The 5.1 DTS-HD Master Audio treatment for Macbeth enthusiastically spreads to all the channels, but most of the actual activity sticks to the front of the surround stage, with the music occupying the bulk of the rear-end potency. Some atmospheric touches out in the exterior sequences and in echoic halls sneak to the back, but it's the rhythmic, intense music that occupies that area, substantial and satisfying throughout. The clanking and slicing of blades offer suitably metallic and visceral sonic effects, as does the rumble of fire, all of which spreads nicely across the front-end separation. Verbal delivery is decent in louder sequences, reducing distortion and holding onto the depth of Michael Fassbender's vocals, but other points slightly dip in the clarity department, resulting in mumbling dialogue that's difficult to discern with a lack of mid-range heft.

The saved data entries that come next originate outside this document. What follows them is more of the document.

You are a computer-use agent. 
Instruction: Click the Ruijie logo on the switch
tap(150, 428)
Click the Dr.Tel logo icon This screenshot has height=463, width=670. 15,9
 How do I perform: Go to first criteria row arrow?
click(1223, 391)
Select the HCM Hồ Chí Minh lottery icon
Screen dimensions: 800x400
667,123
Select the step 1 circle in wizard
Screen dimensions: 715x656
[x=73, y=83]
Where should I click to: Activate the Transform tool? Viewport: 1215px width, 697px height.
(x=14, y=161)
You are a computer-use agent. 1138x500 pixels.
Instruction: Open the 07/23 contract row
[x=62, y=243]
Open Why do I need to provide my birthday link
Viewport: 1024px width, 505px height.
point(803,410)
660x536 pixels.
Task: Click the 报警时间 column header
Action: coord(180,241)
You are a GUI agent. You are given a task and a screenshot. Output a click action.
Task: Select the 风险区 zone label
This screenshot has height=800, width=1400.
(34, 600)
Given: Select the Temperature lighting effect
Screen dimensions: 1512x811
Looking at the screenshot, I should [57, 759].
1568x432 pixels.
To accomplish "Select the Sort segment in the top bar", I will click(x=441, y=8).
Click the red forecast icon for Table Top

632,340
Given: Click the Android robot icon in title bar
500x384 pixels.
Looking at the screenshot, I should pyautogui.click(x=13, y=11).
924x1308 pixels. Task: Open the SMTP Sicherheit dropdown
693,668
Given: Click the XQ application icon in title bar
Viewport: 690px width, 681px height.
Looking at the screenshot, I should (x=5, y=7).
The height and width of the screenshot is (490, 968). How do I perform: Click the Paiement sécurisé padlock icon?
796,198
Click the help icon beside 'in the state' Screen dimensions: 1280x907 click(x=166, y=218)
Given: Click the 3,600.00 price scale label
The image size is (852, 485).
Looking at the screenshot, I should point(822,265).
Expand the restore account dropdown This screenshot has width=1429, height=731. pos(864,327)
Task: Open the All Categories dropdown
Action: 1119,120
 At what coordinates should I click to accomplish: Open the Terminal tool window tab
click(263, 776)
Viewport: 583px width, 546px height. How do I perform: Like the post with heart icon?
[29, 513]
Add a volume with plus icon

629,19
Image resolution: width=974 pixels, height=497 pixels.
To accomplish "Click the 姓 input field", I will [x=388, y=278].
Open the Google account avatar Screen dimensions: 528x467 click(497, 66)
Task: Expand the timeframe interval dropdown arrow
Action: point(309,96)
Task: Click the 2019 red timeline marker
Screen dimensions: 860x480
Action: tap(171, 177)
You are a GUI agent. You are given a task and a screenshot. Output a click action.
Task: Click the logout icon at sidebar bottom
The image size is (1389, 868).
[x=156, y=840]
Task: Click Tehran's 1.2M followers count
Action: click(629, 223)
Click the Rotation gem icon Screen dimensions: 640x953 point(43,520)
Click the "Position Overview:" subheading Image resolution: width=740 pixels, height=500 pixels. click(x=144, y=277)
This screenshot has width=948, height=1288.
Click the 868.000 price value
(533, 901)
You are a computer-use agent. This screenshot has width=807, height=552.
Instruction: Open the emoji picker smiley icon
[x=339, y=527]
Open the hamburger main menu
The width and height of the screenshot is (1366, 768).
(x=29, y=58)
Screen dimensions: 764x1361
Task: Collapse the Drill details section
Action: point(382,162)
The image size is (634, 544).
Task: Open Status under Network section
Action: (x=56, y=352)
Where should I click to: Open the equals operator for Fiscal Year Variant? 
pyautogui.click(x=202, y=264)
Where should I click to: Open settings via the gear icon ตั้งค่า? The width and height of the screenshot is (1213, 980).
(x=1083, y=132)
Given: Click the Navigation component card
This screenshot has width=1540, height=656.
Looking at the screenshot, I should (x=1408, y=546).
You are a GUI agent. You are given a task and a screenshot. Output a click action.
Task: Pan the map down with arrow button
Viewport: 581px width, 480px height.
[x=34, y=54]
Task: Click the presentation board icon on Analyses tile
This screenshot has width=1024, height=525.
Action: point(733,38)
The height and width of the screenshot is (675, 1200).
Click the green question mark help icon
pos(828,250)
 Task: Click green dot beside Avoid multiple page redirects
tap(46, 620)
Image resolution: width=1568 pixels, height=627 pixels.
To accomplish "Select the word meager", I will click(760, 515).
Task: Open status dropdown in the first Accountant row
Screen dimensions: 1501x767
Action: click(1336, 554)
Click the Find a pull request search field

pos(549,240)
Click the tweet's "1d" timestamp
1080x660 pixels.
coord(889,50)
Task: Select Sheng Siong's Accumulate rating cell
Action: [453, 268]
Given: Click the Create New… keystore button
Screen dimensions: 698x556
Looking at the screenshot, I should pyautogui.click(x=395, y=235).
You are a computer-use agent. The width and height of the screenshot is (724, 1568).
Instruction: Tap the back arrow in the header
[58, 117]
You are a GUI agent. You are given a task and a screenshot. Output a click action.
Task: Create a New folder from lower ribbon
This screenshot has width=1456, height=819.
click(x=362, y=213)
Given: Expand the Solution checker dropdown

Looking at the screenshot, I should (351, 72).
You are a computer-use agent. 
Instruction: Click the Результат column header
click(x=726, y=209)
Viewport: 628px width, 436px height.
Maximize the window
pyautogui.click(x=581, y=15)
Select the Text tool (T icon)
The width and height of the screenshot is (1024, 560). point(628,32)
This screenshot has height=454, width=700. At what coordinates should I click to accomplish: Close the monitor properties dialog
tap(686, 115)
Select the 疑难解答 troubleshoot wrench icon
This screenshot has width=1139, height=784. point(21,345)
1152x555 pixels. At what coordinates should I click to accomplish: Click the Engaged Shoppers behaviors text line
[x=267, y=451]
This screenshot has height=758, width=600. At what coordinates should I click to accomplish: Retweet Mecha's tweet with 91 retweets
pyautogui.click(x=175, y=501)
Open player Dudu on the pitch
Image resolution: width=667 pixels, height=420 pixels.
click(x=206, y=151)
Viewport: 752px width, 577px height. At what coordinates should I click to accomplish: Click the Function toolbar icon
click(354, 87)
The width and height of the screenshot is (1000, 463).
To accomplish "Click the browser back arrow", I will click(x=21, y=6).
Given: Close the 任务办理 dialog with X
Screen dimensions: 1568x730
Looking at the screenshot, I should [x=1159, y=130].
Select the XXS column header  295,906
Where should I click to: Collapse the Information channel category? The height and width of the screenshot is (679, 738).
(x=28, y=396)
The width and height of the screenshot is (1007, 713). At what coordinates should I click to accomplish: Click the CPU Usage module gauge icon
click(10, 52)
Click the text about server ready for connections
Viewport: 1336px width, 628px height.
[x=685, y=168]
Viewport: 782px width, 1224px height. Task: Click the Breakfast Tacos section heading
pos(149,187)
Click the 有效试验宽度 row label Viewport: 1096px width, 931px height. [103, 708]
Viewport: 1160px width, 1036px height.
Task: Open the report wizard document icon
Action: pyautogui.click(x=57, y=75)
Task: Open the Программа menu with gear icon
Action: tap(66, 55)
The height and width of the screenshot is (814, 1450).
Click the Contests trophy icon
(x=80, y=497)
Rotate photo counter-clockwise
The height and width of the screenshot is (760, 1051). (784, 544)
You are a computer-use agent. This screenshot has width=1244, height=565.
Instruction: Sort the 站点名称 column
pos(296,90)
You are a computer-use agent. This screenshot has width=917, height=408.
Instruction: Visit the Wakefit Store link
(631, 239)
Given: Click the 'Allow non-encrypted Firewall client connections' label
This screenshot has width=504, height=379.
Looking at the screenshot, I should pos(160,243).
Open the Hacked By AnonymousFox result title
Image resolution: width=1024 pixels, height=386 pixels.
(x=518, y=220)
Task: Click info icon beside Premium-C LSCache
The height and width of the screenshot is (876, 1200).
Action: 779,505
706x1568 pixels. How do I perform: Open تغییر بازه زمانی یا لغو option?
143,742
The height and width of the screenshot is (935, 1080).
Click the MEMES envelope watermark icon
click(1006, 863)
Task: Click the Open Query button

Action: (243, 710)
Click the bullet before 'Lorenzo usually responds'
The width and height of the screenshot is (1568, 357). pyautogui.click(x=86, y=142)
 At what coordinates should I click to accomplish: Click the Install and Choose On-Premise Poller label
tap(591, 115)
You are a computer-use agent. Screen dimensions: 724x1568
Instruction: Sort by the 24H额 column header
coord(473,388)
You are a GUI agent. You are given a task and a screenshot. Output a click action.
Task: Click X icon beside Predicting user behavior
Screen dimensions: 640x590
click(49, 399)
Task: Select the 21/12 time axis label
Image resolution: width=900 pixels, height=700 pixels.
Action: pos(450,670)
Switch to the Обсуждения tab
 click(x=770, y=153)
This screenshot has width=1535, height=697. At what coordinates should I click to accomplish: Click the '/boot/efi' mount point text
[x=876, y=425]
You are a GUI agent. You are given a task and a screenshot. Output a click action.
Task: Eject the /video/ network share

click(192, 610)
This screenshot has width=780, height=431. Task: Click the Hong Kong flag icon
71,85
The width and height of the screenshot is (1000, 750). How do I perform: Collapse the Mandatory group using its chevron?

By and large, everything in Macbeth sounds solid. English and Spanish subtitles are available.


Special Features:

Extras are limited to two: a fairly generic Making of Macbeth (7:55, 16x9 HD) featurette, which features very brief interview bits with director Justic Kurzel, Michael Fassbender, and Marion Cotillard as they discuss the adaptation, the pathos of their characters, and the individual performances; and a lengthy Q&A with Michael Fassbender (20:12, 16x9 HD) that was recorded in October of 2015, where he touches upon the "thousand different ways" he could do scenes differently and the grim tone of the war-torn material. A Digital Copy has also been included.


Final Thoughts:

Had Justin Kurzen's Macbeth sustained the same theatrical enthusiasm that it displays in its glorious climax, it'd fit faultlessly alongside the likes of Roman Polanski's rendition and Akira Kurosawa's Throne of Blood in the annals of Shakespearean play adaptations. A fierce visual perspective, robust performances, and a deft grasp on the dramatic intentions of every step leading to Macbeth's reign over Scotland make for an extremely solid take on the material. That said, the sober and informal tenor of the dialogue early on does weigh down Kurzel's otherwise vivid craftsmanship, to a notable degree, thus forcing the scenes to rely on their inherent physical and aesthetic drama for impact. Sometimes it works, and other times it doesn't, but it's a striking depiction nonetheless. Anchor Bay's Blu-ray looks and sounds quite good, and comes with a nice pair of supplements heavy with Fassbender's participation. Recommended.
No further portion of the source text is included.